> _Document text_:
________________

Organophosphorus flame retardants
The appearing toxicity and persistence of the brominated flame retardants (BFRs), such as the polybrominated diphenylethers (PBDEs), led to the ban or restriction of their use. The continuous need for ways to decrease flammability of products resulted in increased use of alternative flame retardants, such as organophosphorus flame retardants (OPFRs). OPFRs are additive flame retardants, meaning that they are not chemically bonded to treated materials and can leave the products. The common feature of the OPFRs is the organophosphorus entity with three substitutions attached to it, often but not always, with the same structure (Figure 1).
Figure 1. Structures of the chemicals analyzed in the dust samples
OPFRs are also used as plasticizers and stabilizers in various products, such as building materials, electronics and furnishing materials. Given that OPFRs are incorporated in such a variety of materials and products, sampling of dust provide a good matrix to assess the overall exposure of OPFRs in the indoor environment.

________________

> _Extracted information_:
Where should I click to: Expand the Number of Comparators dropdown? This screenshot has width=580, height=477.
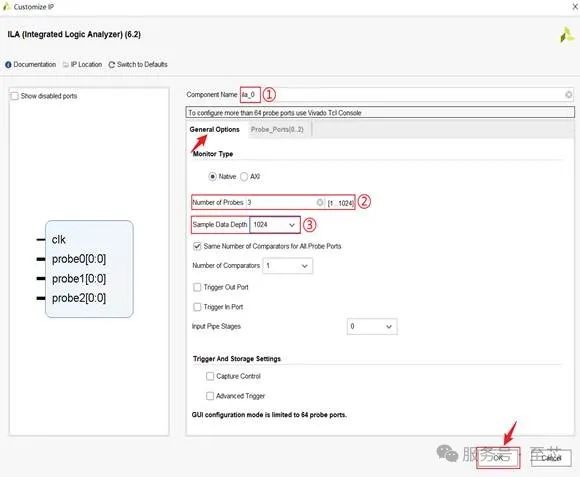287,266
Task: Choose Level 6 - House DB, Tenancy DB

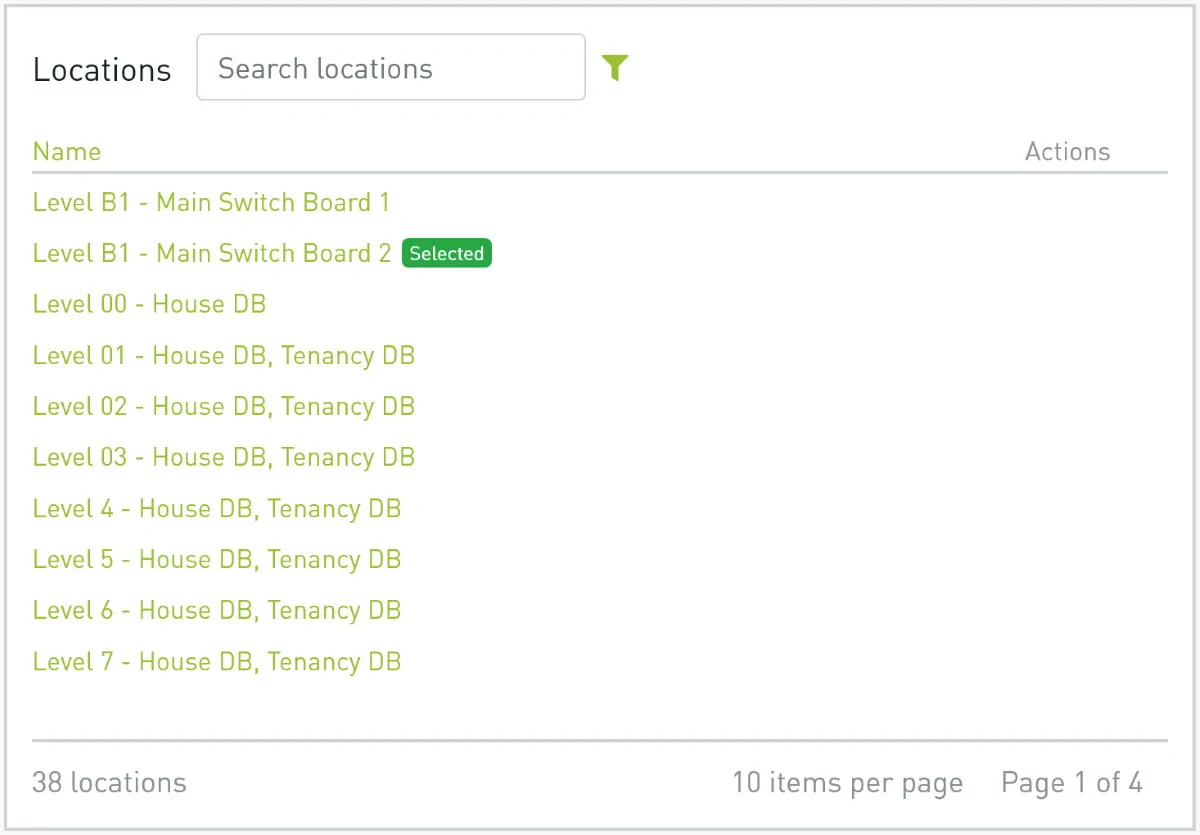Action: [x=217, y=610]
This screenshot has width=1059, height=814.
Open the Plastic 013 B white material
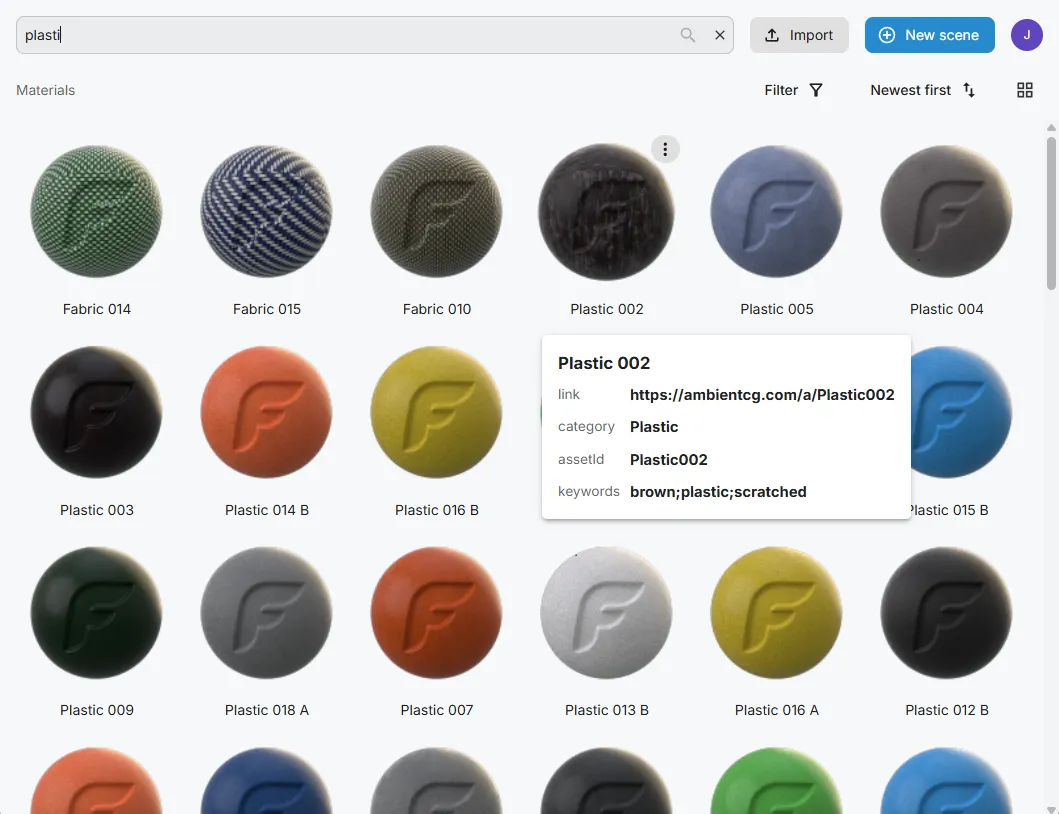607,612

________________

> _Exercise set_:
1. From the passage on organophosphorus flame retardants, print the part from "Figure 1. Structures" up to and including "the indoor environment.".
2. In the passage on organophosphorus flame retardants, what does it mean that OPFRs are additive flame retardants?

> _List of answers_:
1.
Figure 1. Structures of the chemicals analyzed in the dust samples
OPFRs are also used as plasticizers and stabilizers in various products, such as building materials, electronics and furnishing materials. Given that OPFRs are incorporated in such a variety of materials and products, sampling of dust provide a good matrix to assess the overall exposure of OPFRs in the indoor environment.

2. They are not chemically bonded to treated materials and can leave the products.